# Günther Jauch zurück zur ARD



## Claudia (10 Juni 2010)

*Sensations-Coup bei der ARD: Jauch kommt zurück*​ 
*Gerüchte gab es schon länger, jetzt ist es Gewissheit: Günther Jauch (53) geht zurück zur ARD! *


Der Senderwechsel von privat zu öffentlich-rechtlich soll 2011 stattfinden, wie BILD.de aus Kreisen der Rundfunkkommission erfuhr, die am Mittwoch in Berlin tagte.

*NDR und WDR konnten den Moderator für einen Drei-Jahres-Vertrag mit der ARD gewinnen. Der Plan: Jauch soll ab Herbst 2011 eine politische Gesprächssendung am Sonntagabend nach dem „Tatort“ im Ersten moderieren. Der Sendeplatz, den derzeit Anne Will belegt! Für die Talk-Lady wolle man einen neuen Termin suchen, so der Sender. 
*

Die Moderation von „stern TV“ wird Jauch dafür im Laufe des kommenden Jahres abgeben. Seine Nachfolge soll spätestens Anfang 2011 bekannt gegeben werden.
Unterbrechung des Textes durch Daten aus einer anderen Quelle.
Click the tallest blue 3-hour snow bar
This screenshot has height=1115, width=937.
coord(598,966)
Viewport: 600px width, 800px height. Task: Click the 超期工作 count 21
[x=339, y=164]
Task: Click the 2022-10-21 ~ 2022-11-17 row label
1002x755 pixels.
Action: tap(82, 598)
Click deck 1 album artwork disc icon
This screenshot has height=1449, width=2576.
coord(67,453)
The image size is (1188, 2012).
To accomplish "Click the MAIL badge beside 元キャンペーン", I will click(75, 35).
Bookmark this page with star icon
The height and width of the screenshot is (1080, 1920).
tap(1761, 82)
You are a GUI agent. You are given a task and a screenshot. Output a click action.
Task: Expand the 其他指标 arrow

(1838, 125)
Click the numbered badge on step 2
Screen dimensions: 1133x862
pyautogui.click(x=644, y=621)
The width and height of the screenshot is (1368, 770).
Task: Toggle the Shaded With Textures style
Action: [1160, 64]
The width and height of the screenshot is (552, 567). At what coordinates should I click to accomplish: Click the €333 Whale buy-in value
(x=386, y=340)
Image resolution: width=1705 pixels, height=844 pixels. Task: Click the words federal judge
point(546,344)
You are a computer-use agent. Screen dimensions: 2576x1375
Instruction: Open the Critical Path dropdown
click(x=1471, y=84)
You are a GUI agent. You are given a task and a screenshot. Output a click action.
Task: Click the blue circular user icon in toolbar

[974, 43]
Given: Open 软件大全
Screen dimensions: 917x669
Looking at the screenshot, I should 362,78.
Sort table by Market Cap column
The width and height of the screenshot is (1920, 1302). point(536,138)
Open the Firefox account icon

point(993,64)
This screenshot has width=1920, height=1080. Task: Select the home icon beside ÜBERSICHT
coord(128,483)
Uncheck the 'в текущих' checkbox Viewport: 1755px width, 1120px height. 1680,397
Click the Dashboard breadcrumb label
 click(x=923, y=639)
Mit dem Start von Jauchs Polit-Talk will „Das Erste“ auch sein Sendeschema ändern. Die „Tagesthemen“ sollen dann von Montag bis Donnerstag einen einheitlichen Sendebeginn erhalten. An diesen Wochentagen sollen anschließend Gesprächssendungen ausgestrahlt werden. 
Günther Jauch: „Schön, dass es im zweiten Anlauf geklappt hat. Jetzt freue ich mich auf meine Sendung am Sonntagabend im Ersten.“ Peter Boudgoust, ARD-Vorsitzender: „Wir bieten dem Großmeister der journalistischen Unterhaltung ein Programmumfeld, das seinen Fähigkeiten entspricht. Und den Gebührenzahler kostet seine Verpflichtung keinen Cent mehr. Dazu die Vereinheitlichung der Tagesthemen-Anfangszeiten: ein perfekter Coup.“


*Trotz der Rückkehr zur ARD – seine Erfolgs-Show „Wer wird Millionär?“ will der 53-Jährige so schnell nicht abgeben.*

Günther Jauch: „Seit mehr als zwei Jahrzehnten arbeite ich gut und vertrauensvoll mit RTL zusammen. Diese erfolgreiche Kooperation werden wir fortsetzen. ‚Wer wird Millionär?’ geht weiter, so lange der Sender und ich Freude daran haben und die Zuschauer es sehen wollen. Darüber hinaus arbeiten wir, wie in der Vergangenheit auch, an neuen Showkonzepten."

Bild.de
​


----------



## Buterfly (10 Juni 2010)

Super, noch ein Topverdiener in der ARD den wir mit den GEZ-Gebühren zahlen. Als wenn es in Deutschland keine jungen und gut gebildeten Nachwuchsjournalisten für solch eine Sendung gäbe...
Aber mit Jauch hat die ARD schon Erfahrung http://www.blogmedien.de/?p=2020

Andererseits ist es um Anne Will nicht wirklich schade


----------



## Chamser81 (10 Juni 2010)

Die Will werde ich auch nicht vermissen. Selten so eine parteiische Moderatorin gesehen!


----------



## Punisher (10 Juni 2010)

Da werden die Rundfunkgebühren wohl wieder mal erhöht werden, um seine Gage bezahlen zu können.


----------



## Buterfly (14 Juli 2010)

Jauch und seine Produktionsfirma bekommt für jede MINUTE 4487,18 Euro 

Neuer Polit-Talk: ARD zahlt Jauch 4487,18 Euro für jede Sendeminute - Nachrichten Fernsehen - WELT ONLINE


----------



## Katzun (14 Juli 2010)

did ist mal ein guter stundenlohn


----------